I am leaving this thread open for now but if you really want to discuss this it would probably be better to PM me than to make this thread get locked.


----------



## DRKsmoking (Jul 12, 2022)

Well said and as it should be,

Thank you 

David


----------



## negolien (Jul 12, 2022)

Yeah, I can be testy about people crying about a particular bbq grill but I would never knock someone for posting something as a general rule. If you're not interested don't read it, not a fan of someone mute em /shrug. Lotta perennially offended running around here lately imho.


----------



## HalfSmoked (Jul 12, 2022)

Well said time to stop acting like kids.

Warren


----------



## Cabo (Jul 12, 2022)

Here we go again...


----------



## Sven Svensson (Jul 12, 2022)

My understanding and the reason I joined and supported this site is that forums are based on tried-and-true information and experience sharing with an emphasis on mutual mentoring, coaching, and encouragement in the broad area of smoking meat (and veggies). There’s room for tactful challenges and even corrections as that is part of healthy mentorship and coaching. 

Flaming, trolling, general rudeness and boastfulness are accepted and encouraged traits of social media like Facebook and, in my humble opinion, belong there, not here. I do not belong to any social media for that reason and I consider this small but respected corner of the internet as a safe haven from the drama and concocted doom of social media sites. 
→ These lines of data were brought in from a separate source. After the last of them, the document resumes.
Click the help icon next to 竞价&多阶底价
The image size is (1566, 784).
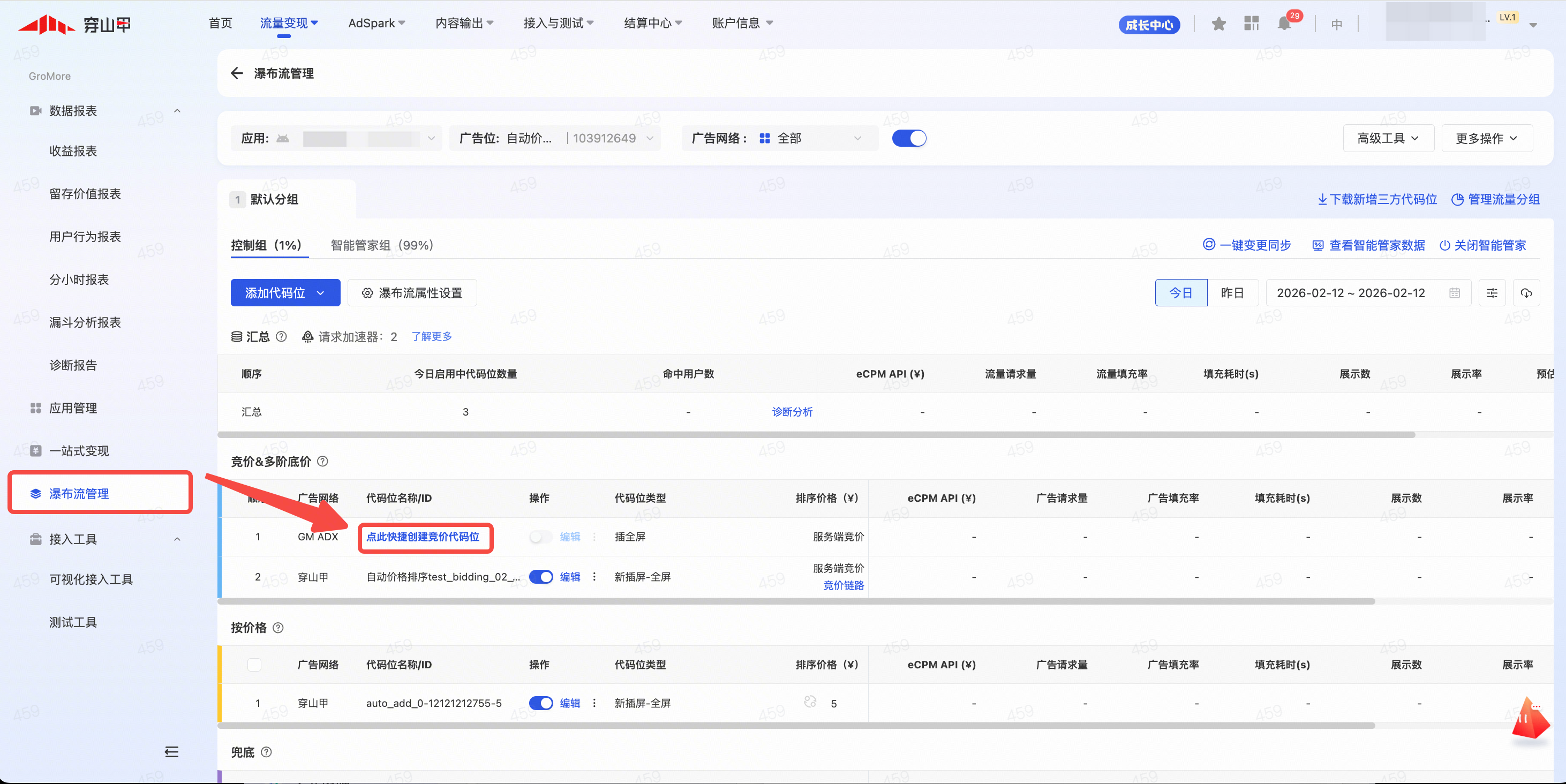323,461

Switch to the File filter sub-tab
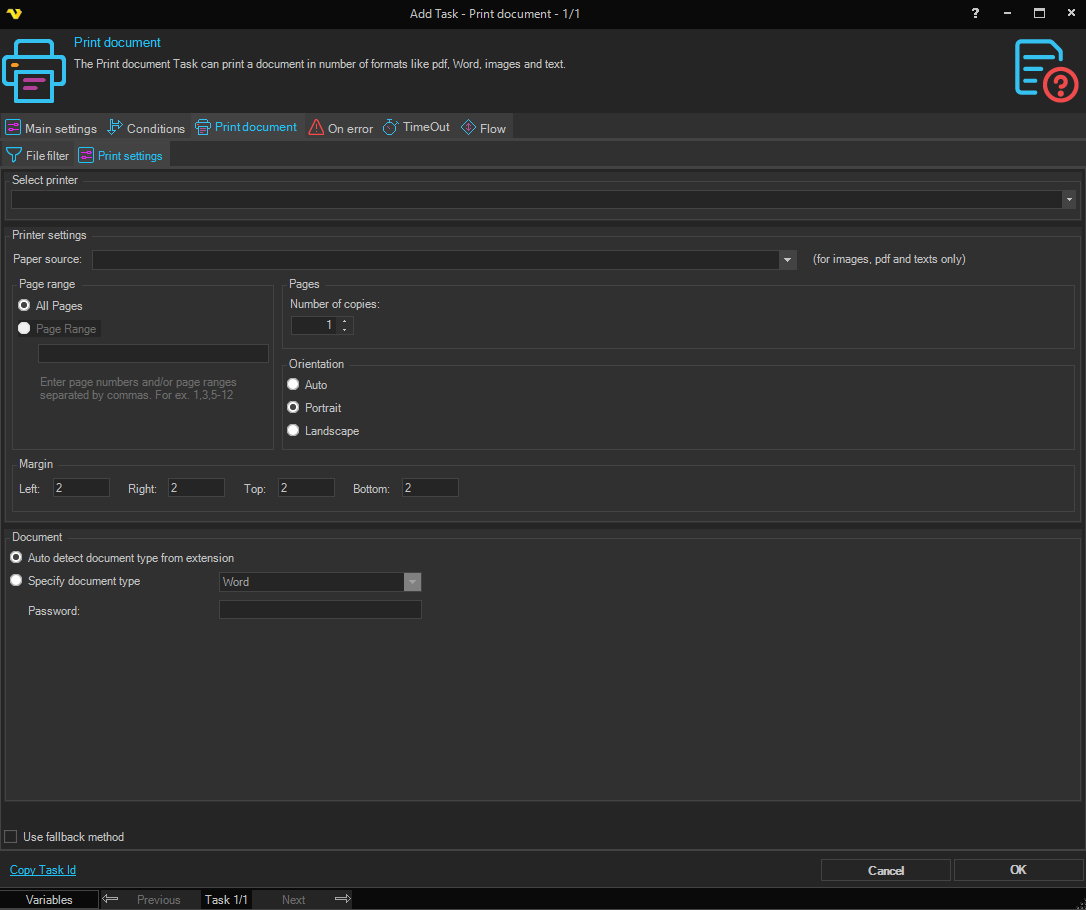[38, 156]
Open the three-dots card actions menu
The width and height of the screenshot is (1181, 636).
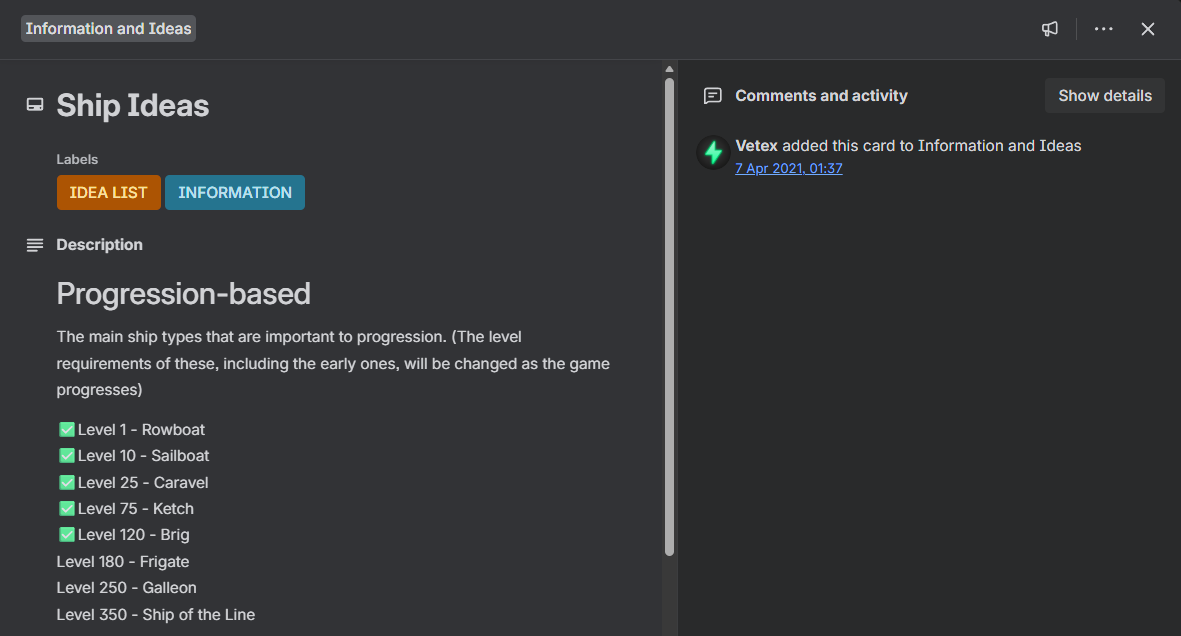click(1103, 29)
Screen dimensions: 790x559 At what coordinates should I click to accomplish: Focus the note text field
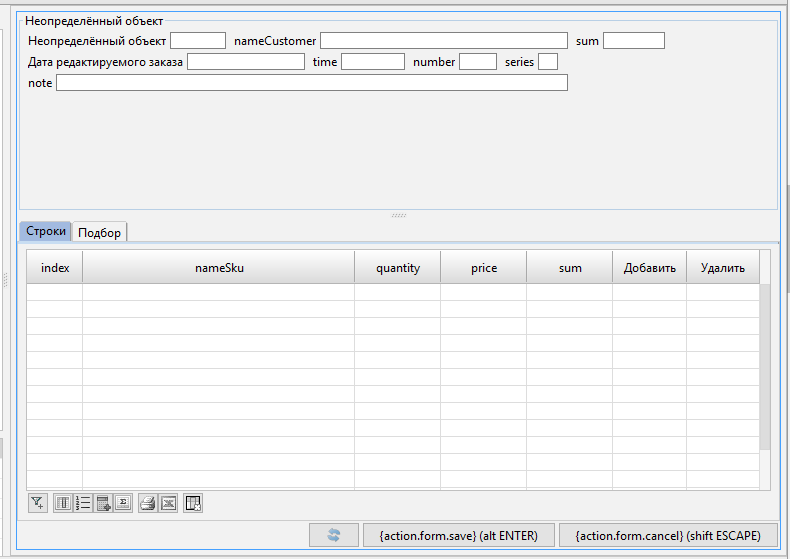point(311,83)
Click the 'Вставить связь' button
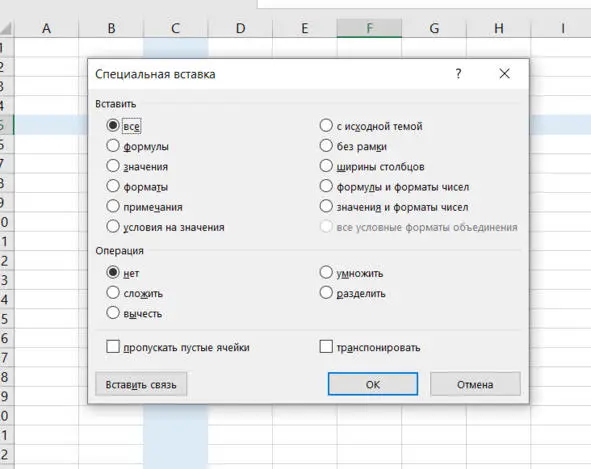Screen dimensions: 591x469 pyautogui.click(x=141, y=384)
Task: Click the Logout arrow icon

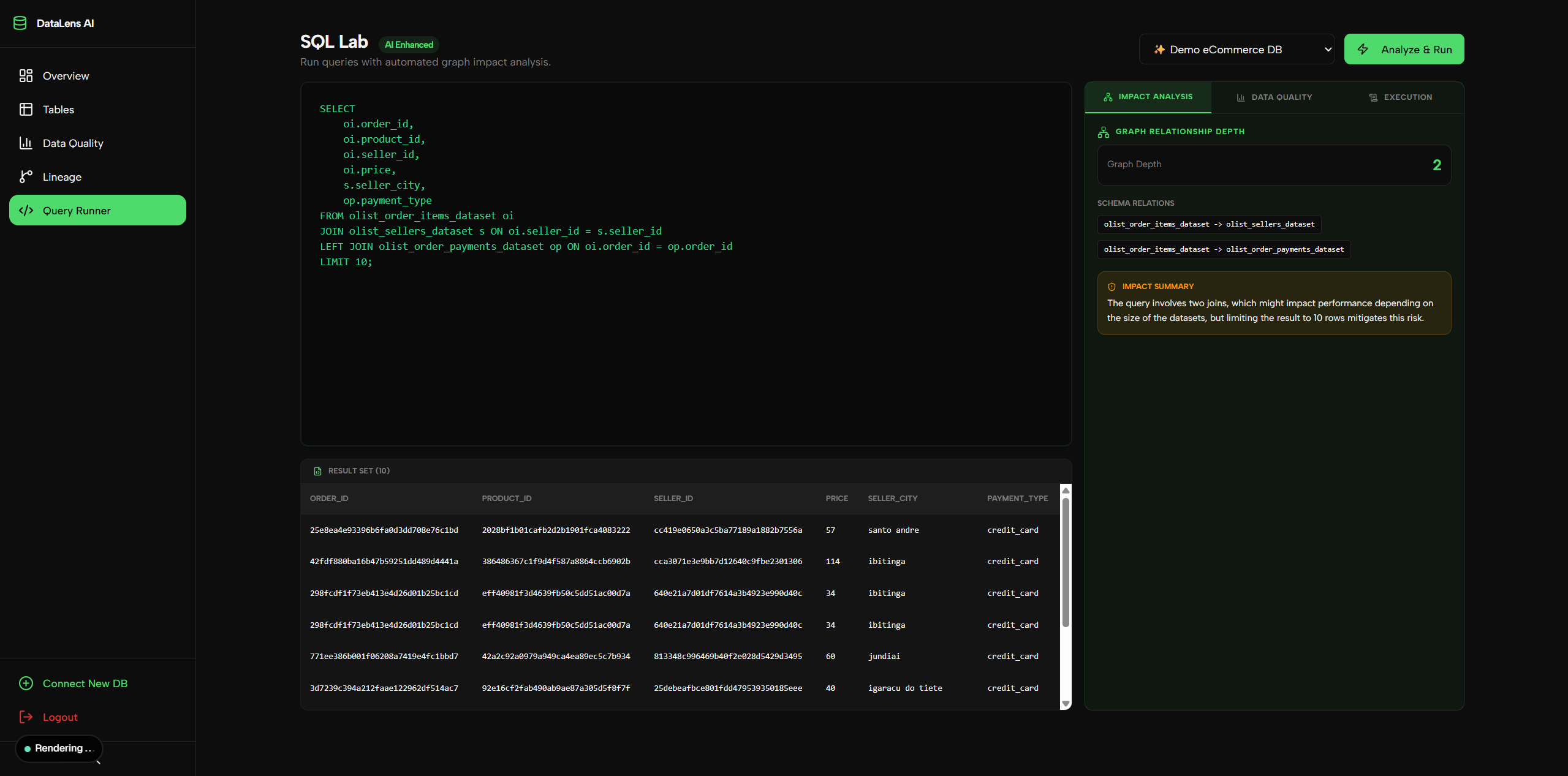Action: click(x=25, y=717)
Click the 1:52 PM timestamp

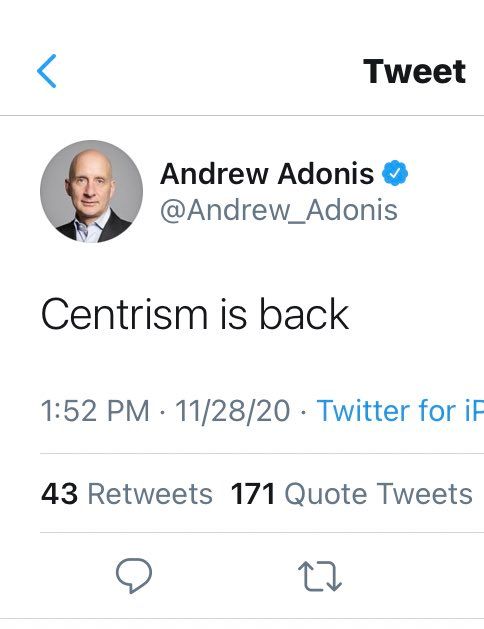[95, 411]
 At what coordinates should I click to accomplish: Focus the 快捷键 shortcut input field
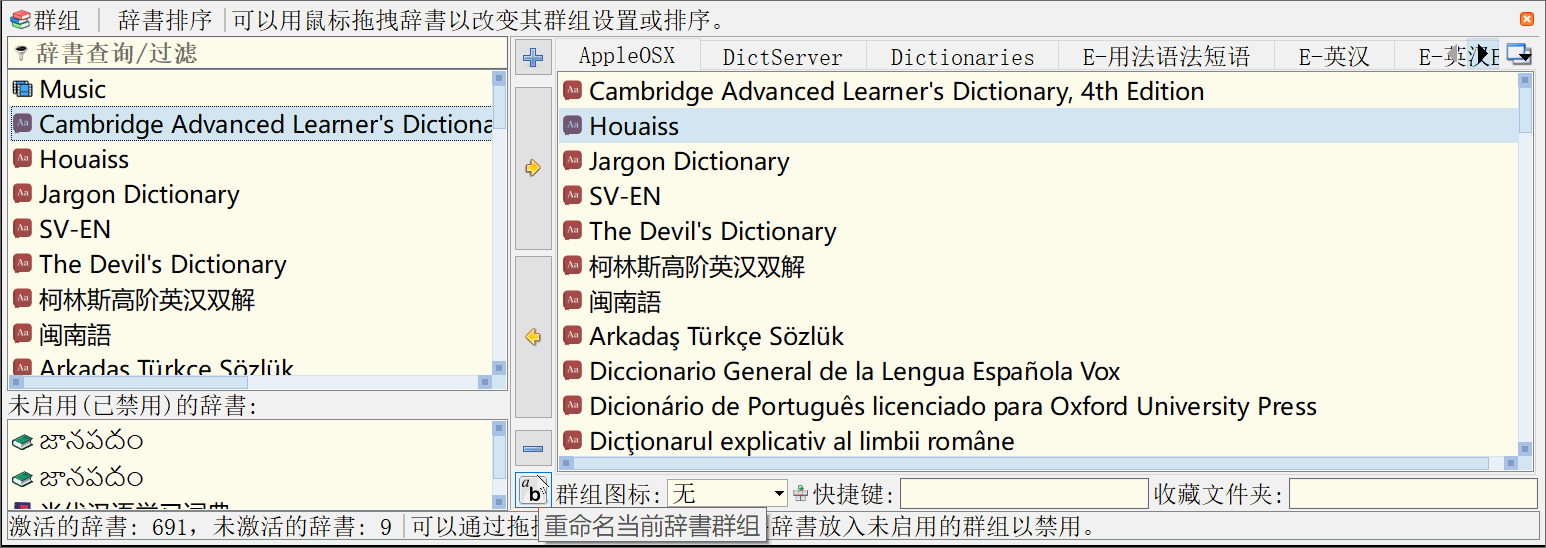[1024, 494]
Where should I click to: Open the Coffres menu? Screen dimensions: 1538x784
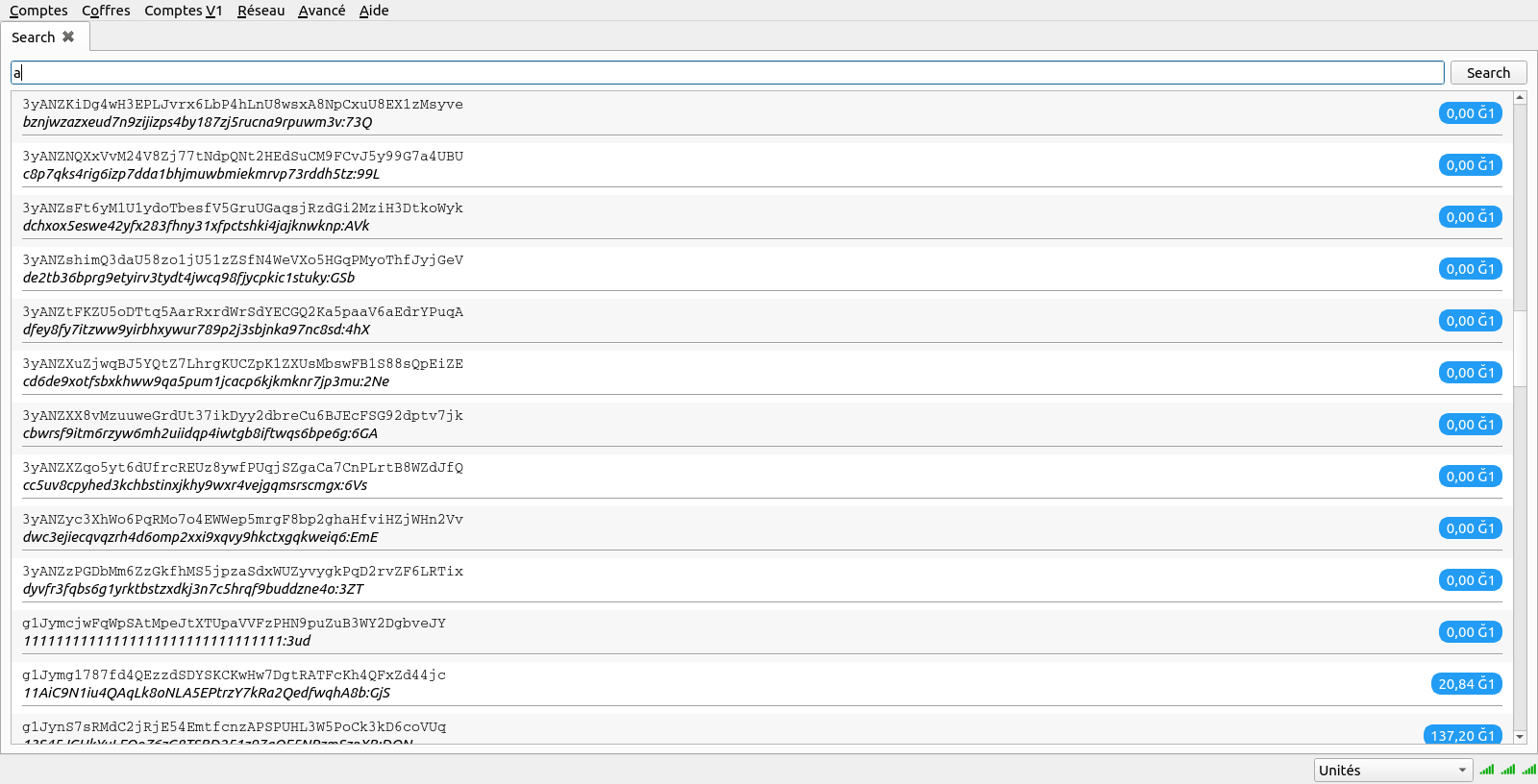coord(106,11)
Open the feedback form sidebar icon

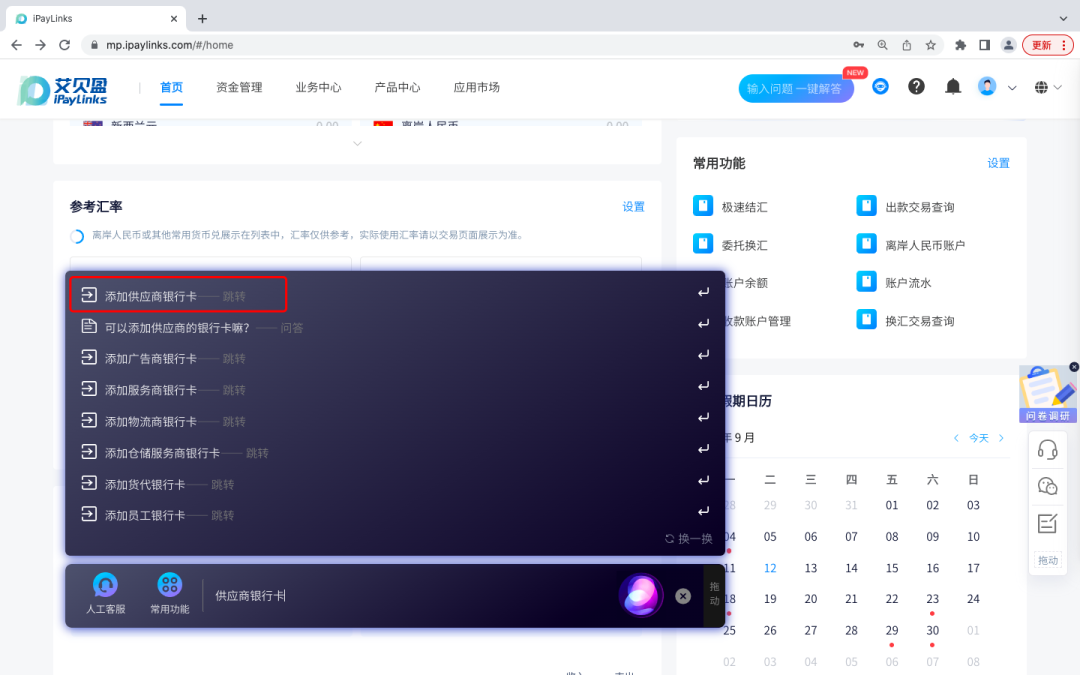click(x=1048, y=522)
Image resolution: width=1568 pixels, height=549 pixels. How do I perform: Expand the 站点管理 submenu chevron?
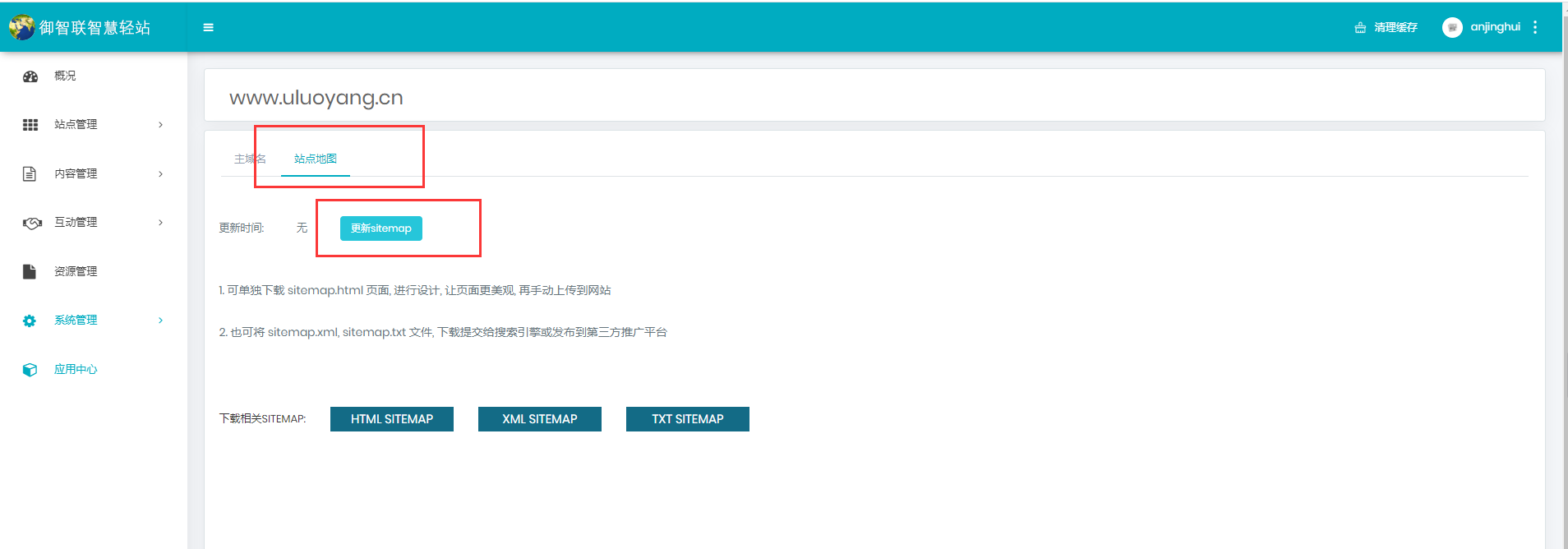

To quote a great and respected philosopher, “If you can’t say somethin’ nice, don’t say nothin’ at all.”  -Thumper


----------



## tx smoker (Jul 12, 2022)

Jerry, you make some valid points here and I'm guilty as charged on a couple of counts. When I got called a profane name and a negative remark was made referencing mentality, and those same references were made about other members held in high regard, I took it personally. Instead of maintaining the high ground, I let personal feelings take precedent over prudence and allowed myself to be baited into a situation that I should have avoided. In hindsight, I should have just reported the comments to the staff, have faith that appropriate action would be taken, and let it go. You, the rest of the staff, and all the members here, have my apologies. My word sir, this was the first and LAST time I'll allow that to happen. I've always tried to conduct myself in a respectful and upstanding manner here and I'm a bit embarrassed over this one   

Robert


----------



## civilsmoker (Jul 12, 2022)

DRKsmoking said:


> Well said and as it should be,
> 
> Thank you
> 
> David



I'll second this!  I frequently post "non" cooking posts because the forum as stated above is more than showing "pics" of food (there are other platforms for that).... Learning and sharing is why the forum has been (and is) so successful IMOP...ie building a community is just that..."building" it not "knocking" it down!


----------



## pushok2018 (Jul 12, 2022)

Completely agreed!


----------



## pineywoods (Jul 12, 2022)

Well to be honest I don't remember the last time I posted an actual "cooking" thread. I did smoke a couple butts, brisket, and some hamburgers two weekends ago of course the same day I changed out the u-joints on a pto shaft for the bushog,  put a new door on the skid steer as the original shattered, put mew blades on the mower, and picked blueberries so needless to say I didn't take a single pic. Blueberries are about down and that's not a terrible thing I'm beyond tired of picking them.
Add to that the stuff I do on the staff side here and I just don't post much anymore.
Ken I was in no way trying to direct this thread at you personally but to a lot of people that just weren't acting like the great members we know them to be.


----------



## civilsmoker (Jul 12, 2022)

pineywoods said:


> Well to be honest I don't remember the last time I posted an actual "cooking" thread. I did smoke a couple butts, brisket, and some hamburgers two weekends ago of course the same day I changed out the u-joints on a pto shaft for the bushog,  put a new door on the skid steer as the original shattered, put mew blades on the mower, and picked blueberries so needless to say I didn't take a single pic. Blueberries are about down and that's not a terrible thing I'm beyond tired of picking them.
> Add to that the stuff I do on the staff side here and I just don't post much anymore.
> Ken I was in no way trying to direct this thread at you personally but to a lot of people that just weren't acting like the great members we know them to be.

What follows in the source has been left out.